あの日、彼が演奏したのは、決して追いかけてくる人がいない、孤独な演奏だった。
演奏中、彼は何度も、少し離れた場所を見ていた。もちろん、そこには何も無かった。誰もいなかったというべきだろう。あの時、彼は思い描いていたのだ。自分の演奏を追いかけてくる人の姿を。そこにいてほしい人の姿を。
そして。
それは、決して、玲ではない。
そのことが、今日、はっきりと判った。
「でも、そう気を落とすことはないよ、玲ちゃん」理央は、玲を励まそうとひときわ明るい声で言う。
「そう、かな?」
「うん。葉月さんのことをあそこまで引きずってるのは正直想定外だったけど、でも、葉月さんとはもうきっちり別れてるんだし、玲ちゃんもまだフラれたワケじゃないし、ちょっと作戦を練り直して、ここからまた攻めて行きましょう。大丈夫、まだ望みはあるから」
理央は両手の拳を握ってぶんぶんと振った。その姿に、玲は思わず笑みを浮かべ、「ありがとう、理央ちゃん」と、お礼を言う。
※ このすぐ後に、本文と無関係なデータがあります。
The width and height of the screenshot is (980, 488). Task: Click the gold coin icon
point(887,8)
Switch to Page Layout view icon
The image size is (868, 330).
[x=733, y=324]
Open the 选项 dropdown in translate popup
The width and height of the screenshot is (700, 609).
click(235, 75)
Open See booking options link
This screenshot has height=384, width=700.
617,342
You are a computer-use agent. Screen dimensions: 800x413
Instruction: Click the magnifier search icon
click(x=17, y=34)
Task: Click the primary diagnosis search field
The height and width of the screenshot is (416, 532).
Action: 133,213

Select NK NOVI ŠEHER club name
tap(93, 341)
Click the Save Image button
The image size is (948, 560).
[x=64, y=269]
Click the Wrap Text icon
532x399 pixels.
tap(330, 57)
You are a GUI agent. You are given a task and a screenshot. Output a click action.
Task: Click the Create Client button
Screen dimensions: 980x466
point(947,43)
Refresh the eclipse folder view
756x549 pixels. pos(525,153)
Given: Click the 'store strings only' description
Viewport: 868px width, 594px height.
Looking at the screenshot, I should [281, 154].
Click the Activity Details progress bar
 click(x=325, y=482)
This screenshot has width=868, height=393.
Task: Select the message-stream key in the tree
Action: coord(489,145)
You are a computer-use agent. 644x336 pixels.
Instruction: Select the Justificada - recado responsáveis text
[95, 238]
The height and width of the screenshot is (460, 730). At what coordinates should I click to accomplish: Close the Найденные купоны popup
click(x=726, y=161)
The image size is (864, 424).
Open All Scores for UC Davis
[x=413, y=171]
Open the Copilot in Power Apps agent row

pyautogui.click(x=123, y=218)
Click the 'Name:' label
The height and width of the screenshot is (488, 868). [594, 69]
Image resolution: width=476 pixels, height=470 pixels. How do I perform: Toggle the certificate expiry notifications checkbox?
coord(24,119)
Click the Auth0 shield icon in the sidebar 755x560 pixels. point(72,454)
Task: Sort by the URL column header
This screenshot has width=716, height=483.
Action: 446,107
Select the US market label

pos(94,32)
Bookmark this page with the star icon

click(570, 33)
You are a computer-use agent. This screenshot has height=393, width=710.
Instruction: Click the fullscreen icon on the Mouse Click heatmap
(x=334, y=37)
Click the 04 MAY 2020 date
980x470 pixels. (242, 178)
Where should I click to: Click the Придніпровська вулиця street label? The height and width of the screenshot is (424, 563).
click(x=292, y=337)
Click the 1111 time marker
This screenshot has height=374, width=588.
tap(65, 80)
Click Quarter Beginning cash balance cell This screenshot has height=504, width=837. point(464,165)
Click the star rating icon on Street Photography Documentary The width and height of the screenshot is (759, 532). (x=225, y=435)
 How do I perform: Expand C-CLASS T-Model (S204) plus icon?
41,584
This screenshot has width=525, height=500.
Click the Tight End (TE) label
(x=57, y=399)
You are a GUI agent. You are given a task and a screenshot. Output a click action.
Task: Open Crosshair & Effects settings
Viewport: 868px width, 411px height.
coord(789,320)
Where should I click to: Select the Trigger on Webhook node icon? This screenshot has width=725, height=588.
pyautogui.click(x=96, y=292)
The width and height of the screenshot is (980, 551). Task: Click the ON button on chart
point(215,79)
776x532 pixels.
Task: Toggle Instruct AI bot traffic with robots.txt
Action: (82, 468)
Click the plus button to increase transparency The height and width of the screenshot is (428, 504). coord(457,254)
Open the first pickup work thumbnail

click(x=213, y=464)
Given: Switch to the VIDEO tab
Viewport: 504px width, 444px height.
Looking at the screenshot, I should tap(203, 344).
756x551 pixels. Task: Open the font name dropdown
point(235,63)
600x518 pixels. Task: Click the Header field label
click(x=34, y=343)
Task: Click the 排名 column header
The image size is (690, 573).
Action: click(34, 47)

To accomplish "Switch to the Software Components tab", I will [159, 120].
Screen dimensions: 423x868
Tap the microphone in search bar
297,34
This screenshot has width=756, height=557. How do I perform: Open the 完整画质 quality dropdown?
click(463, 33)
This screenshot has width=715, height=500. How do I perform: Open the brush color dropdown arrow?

「と、いうことで、あたしはこの辺でおサラバさせていただこう」
理央は腕を伸ばし、停車ボタンを押した。理央の自宅は玲とは完全に方向が逆で、このままでは終バスを逃してしまう。
「ゴメンね、あたしの話聞くために、わざわざ反対のバスに乗ってくれて」
「あたしが勝手にやっただけだから、いいってことよ」
バスが停車し、席を立つと理央に、「ありがとね、理央ちゃん。今度お礼にタコ焼きおごるから」と伝えると、「このお好み焼きの町であえてタコ焼きとは、お主もワルよのう」と言ってにんまりと笑い、「じゃあ、また明日」と手を振って、理央はバスを降りた。そして、ちょうど反対側の車線にバスが来たので、慌てた様子で横断歩道を渡りバス停に走っていった。
フフフ、と笑いながら、玲はもう一度心の中で理央にお礼を言った。